▶ [SOURCE DATA]
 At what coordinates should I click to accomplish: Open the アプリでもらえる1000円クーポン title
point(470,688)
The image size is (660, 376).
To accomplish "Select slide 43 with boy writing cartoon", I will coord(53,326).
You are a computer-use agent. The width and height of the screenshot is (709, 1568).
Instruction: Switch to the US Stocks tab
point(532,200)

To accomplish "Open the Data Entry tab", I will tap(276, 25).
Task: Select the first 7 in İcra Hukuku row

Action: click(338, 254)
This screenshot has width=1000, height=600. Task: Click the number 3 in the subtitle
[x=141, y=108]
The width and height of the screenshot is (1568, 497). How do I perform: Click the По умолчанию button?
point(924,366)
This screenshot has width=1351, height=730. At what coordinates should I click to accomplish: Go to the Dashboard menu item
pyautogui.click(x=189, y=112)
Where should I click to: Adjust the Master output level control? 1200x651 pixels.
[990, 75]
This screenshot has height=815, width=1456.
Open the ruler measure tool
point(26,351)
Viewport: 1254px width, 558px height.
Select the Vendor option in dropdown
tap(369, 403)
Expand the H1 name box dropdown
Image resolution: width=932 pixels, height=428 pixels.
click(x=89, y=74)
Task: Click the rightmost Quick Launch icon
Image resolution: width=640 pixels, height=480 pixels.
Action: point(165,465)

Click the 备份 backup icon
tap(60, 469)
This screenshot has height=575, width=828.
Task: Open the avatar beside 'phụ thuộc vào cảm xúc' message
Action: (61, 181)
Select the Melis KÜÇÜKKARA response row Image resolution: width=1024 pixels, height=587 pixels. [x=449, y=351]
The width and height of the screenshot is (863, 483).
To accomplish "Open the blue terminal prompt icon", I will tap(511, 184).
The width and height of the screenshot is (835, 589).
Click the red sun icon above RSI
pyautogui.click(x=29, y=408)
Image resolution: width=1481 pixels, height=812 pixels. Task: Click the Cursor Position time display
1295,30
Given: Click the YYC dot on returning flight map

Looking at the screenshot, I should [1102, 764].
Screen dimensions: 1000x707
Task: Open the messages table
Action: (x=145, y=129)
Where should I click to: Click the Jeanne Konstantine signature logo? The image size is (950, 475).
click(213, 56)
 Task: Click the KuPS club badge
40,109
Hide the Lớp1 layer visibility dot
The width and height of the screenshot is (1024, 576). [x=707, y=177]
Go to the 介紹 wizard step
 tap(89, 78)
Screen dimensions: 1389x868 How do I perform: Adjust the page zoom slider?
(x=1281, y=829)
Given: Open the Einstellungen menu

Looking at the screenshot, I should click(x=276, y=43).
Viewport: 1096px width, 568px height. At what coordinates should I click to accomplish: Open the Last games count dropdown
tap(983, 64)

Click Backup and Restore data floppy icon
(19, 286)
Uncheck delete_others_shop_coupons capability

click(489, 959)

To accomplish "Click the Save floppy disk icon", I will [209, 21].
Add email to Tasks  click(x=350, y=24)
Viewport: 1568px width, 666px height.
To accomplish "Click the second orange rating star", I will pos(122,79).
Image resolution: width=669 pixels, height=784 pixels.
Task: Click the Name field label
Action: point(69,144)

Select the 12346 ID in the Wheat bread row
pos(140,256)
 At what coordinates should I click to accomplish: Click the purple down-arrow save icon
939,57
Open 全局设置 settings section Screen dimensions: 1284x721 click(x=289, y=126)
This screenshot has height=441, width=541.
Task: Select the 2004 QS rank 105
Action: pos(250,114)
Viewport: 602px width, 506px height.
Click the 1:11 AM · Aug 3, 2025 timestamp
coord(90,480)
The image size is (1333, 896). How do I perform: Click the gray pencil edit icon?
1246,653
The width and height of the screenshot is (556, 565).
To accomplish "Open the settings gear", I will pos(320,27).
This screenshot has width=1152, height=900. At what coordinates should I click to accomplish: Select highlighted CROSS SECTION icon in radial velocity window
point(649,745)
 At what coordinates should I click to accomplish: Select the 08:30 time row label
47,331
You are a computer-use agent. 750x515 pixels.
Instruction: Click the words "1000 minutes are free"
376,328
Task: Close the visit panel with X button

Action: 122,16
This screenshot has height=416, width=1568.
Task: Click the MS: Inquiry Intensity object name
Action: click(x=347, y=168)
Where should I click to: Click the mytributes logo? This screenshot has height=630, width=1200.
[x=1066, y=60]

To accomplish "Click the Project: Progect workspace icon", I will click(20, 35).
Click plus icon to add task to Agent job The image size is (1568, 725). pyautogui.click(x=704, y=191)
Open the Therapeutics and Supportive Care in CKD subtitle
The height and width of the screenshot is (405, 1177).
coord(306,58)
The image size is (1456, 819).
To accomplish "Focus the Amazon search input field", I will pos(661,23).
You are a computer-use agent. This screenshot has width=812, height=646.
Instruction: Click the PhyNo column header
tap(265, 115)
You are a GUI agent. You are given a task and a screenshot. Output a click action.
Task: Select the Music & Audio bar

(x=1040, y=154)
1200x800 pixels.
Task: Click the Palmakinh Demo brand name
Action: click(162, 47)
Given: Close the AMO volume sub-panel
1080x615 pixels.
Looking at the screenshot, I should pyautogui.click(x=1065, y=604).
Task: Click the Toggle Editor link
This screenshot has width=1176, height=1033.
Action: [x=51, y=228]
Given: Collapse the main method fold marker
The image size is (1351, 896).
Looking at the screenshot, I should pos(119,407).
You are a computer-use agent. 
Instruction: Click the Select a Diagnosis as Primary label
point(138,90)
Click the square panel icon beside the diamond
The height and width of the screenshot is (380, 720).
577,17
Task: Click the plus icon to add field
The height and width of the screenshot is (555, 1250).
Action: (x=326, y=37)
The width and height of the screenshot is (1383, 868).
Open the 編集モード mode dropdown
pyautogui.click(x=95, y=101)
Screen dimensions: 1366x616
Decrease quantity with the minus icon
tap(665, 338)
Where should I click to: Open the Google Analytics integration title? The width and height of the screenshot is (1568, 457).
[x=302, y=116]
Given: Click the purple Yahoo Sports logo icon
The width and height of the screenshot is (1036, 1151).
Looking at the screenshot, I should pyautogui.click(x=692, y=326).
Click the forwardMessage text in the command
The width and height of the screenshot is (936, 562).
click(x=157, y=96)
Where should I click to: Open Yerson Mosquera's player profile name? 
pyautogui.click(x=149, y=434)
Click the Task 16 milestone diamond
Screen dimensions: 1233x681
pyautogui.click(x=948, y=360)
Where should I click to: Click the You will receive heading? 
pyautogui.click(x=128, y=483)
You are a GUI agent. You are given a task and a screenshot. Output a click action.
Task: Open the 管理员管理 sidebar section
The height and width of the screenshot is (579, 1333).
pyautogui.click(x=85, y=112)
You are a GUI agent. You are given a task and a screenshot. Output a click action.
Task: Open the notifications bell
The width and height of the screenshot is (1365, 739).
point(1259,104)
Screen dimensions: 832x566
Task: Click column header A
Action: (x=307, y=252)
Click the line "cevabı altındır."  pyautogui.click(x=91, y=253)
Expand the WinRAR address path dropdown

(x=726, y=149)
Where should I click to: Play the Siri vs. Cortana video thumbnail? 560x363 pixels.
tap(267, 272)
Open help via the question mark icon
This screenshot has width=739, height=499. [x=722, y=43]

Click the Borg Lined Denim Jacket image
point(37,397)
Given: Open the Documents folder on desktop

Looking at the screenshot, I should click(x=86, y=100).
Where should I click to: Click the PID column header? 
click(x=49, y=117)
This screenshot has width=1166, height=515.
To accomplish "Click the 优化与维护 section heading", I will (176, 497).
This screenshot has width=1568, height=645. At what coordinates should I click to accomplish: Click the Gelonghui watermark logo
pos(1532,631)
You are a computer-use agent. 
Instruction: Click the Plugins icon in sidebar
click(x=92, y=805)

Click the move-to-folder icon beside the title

▶ [REQUIREMENT]
All of the entries must be given again, word for word.

▶ [TASK RESPONSE]
 At what coordinates should I click to accomplish: Open the アプリでもらえる1000円クーポン title
point(470,688)
The image size is (660, 376).
To accomplish "Select slide 43 with boy writing cartoon", I will coord(53,326).
You are a computer-use agent. The width and height of the screenshot is (709, 1568).
Instruction: Switch to the US Stocks tab
point(532,200)

To accomplish "Open the Data Entry tab", I will tap(276, 25).
Task: Select the first 7 in İcra Hukuku row

Action: click(338, 254)
This screenshot has width=1000, height=600. Task: Click the number 3 in the subtitle
[x=141, y=108]
The width and height of the screenshot is (1568, 497). How do I perform: Click the По умолчанию button?
point(924,366)
This screenshot has width=1351, height=730. At what coordinates should I click to accomplish: Go to the Dashboard menu item
pyautogui.click(x=189, y=112)
Where should I click to: Adjust the Master output level control? 1200x651 pixels.
[990, 75]
This screenshot has height=815, width=1456.
Open the ruler measure tool
point(26,351)
Viewport: 1254px width, 558px height.
Select the Vendor option in dropdown
tap(369, 403)
Expand the H1 name box dropdown
Image resolution: width=932 pixels, height=428 pixels.
click(x=89, y=74)
Task: Click the rightmost Quick Launch icon
Image resolution: width=640 pixels, height=480 pixels.
Action: point(165,465)

Click the 备份 backup icon
tap(60, 469)
This screenshot has height=575, width=828.
Task: Open the avatar beside 'phụ thuộc vào cảm xúc' message
Action: (61, 181)
Select the Melis KÜÇÜKKARA response row Image resolution: width=1024 pixels, height=587 pixels. [x=449, y=351]
The width and height of the screenshot is (863, 483).
To accomplish "Open the blue terminal prompt icon", I will tap(511, 184).
The width and height of the screenshot is (835, 589).
Click the red sun icon above RSI
pyautogui.click(x=29, y=408)
Image resolution: width=1481 pixels, height=812 pixels. Task: Click the Cursor Position time display
1295,30
Given: Click the YYC dot on returning flight map

Looking at the screenshot, I should [1102, 764].
Screen dimensions: 1000x707
Task: Open the messages table
Action: (x=145, y=129)
Where should I click to: Click the Jeanne Konstantine signature logo? The image size is (950, 475).
click(213, 56)
 Task: Click the KuPS club badge
40,109
Hide the Lớp1 layer visibility dot
The width and height of the screenshot is (1024, 576). [x=707, y=177]
Go to the 介紹 wizard step
 tap(89, 78)
Screen dimensions: 1389x868 How do I perform: Adjust the page zoom slider?
(x=1281, y=829)
Given: Open the Einstellungen menu

Looking at the screenshot, I should click(x=276, y=43).
Viewport: 1096px width, 568px height. At what coordinates should I click to accomplish: Open the Last games count dropdown
tap(983, 64)

Click Backup and Restore data floppy icon
(19, 286)
Uncheck delete_others_shop_coupons capability

click(489, 959)

To accomplish "Click the Save floppy disk icon", I will [209, 21].
Add email to Tasks  click(x=350, y=24)
Viewport: 1568px width, 666px height.
To accomplish "Click the second orange rating star", I will pos(122,79).
Image resolution: width=669 pixels, height=784 pixels.
Task: Click the Name field label
Action: point(69,144)

Select the 12346 ID in the Wheat bread row
pos(140,256)
 At what coordinates should I click to accomplish: Click the purple down-arrow save icon
939,57
Open 全局设置 settings section Screen dimensions: 1284x721 click(x=289, y=126)
This screenshot has height=441, width=541.
Task: Select the 2004 QS rank 105
Action: pos(250,114)
Viewport: 602px width, 506px height.
Click the 1:11 AM · Aug 3, 2025 timestamp
coord(90,480)
The image size is (1333, 896). How do I perform: Click the gray pencil edit icon?
1246,653
The width and height of the screenshot is (556, 565).
To accomplish "Open the settings gear", I will pos(320,27).
This screenshot has width=1152, height=900. At what coordinates should I click to accomplish: Select highlighted CROSS SECTION icon in radial velocity window
point(649,745)
 At what coordinates should I click to accomplish: Select the 08:30 time row label
47,331
You are a computer-use agent. 750x515 pixels.
Instruction: Click the words "1000 minutes are free"
376,328
Task: Close the visit panel with X button

Action: 122,16
This screenshot has height=416, width=1568.
Task: Click the MS: Inquiry Intensity object name
Action: click(x=347, y=168)
Where should I click to: Click the mytributes logo? This screenshot has height=630, width=1200.
[x=1066, y=60]

To accomplish "Click the Project: Progect workspace icon", I will click(20, 35).
Click plus icon to add task to Agent job The image size is (1568, 725). pyautogui.click(x=704, y=191)
Open the Therapeutics and Supportive Care in CKD subtitle
The height and width of the screenshot is (405, 1177).
coord(306,58)
The image size is (1456, 819).
To accomplish "Focus the Amazon search input field", I will pos(661,23).
You are a computer-use agent. This screenshot has width=812, height=646.
Instruction: Click the PhyNo column header
tap(265, 115)
You are a GUI agent. You are given a task and a screenshot. Output a click action.
Task: Select the Music & Audio bar

(x=1040, y=154)
1200x800 pixels.
Task: Click the Palmakinh Demo brand name
Action: click(162, 47)
Given: Close the AMO volume sub-panel
1080x615 pixels.
Looking at the screenshot, I should pyautogui.click(x=1065, y=604).
Task: Click the Toggle Editor link
This screenshot has width=1176, height=1033.
Action: [x=51, y=228]
Given: Collapse the main method fold marker
The image size is (1351, 896).
Looking at the screenshot, I should pos(119,407).
You are a computer-use agent. 
Instruction: Click the Select a Diagnosis as Primary label
point(138,90)
Click the square panel icon beside the diamond
The height and width of the screenshot is (380, 720).
577,17
Task: Click the plus icon to add field
The height and width of the screenshot is (555, 1250).
Action: (x=326, y=37)
The width and height of the screenshot is (1383, 868).
Open the 編集モード mode dropdown
pyautogui.click(x=95, y=101)
Screen dimensions: 1366x616
Decrease quantity with the minus icon
tap(665, 338)
Where should I click to: Open the Google Analytics integration title? The width and height of the screenshot is (1568, 457).
[x=302, y=116]
Given: Click the purple Yahoo Sports logo icon
The width and height of the screenshot is (1036, 1151).
Looking at the screenshot, I should pyautogui.click(x=692, y=326).
Click the forwardMessage text in the command
The width and height of the screenshot is (936, 562).
click(x=157, y=96)
Where should I click to: Open Yerson Mosquera's player profile name? 
pyautogui.click(x=149, y=434)
Click the Task 16 milestone diamond
Screen dimensions: 1233x681
pyautogui.click(x=948, y=360)
Where should I click to: Click the You will receive heading? 
pyautogui.click(x=128, y=483)
You are a GUI agent. You are given a task and a screenshot. Output a click action.
Task: Open the 管理员管理 sidebar section
The height and width of the screenshot is (579, 1333).
pyautogui.click(x=85, y=112)
You are a GUI agent. You are given a task and a screenshot. Output a click action.
Task: Open the notifications bell
The width and height of the screenshot is (1365, 739).
point(1259,104)
Screen dimensions: 832x566
Task: Click column header A
Action: (x=307, y=252)
Click the line "cevabı altındır."  pyautogui.click(x=91, y=253)
Expand the WinRAR address path dropdown

(x=726, y=149)
Where should I click to: Play the Siri vs. Cortana video thumbnail? 560x363 pixels.
tap(267, 272)
Open help via the question mark icon
This screenshot has width=739, height=499. [x=722, y=43]

Click the Borg Lined Denim Jacket image
point(37,397)
Given: Open the Documents folder on desktop

Looking at the screenshot, I should click(x=86, y=100).
Where should I click to: Click the PID column header? 
click(x=49, y=117)
This screenshot has width=1166, height=515.
To accomplish "Click the 优化与维护 section heading", I will (176, 497).
This screenshot has width=1568, height=645. At what coordinates should I click to accomplish: Click the Gelonghui watermark logo
pos(1532,631)
You are a computer-use agent. 
Instruction: Click the Plugins icon in sidebar
click(x=92, y=805)

Click the move-to-folder icon beside the title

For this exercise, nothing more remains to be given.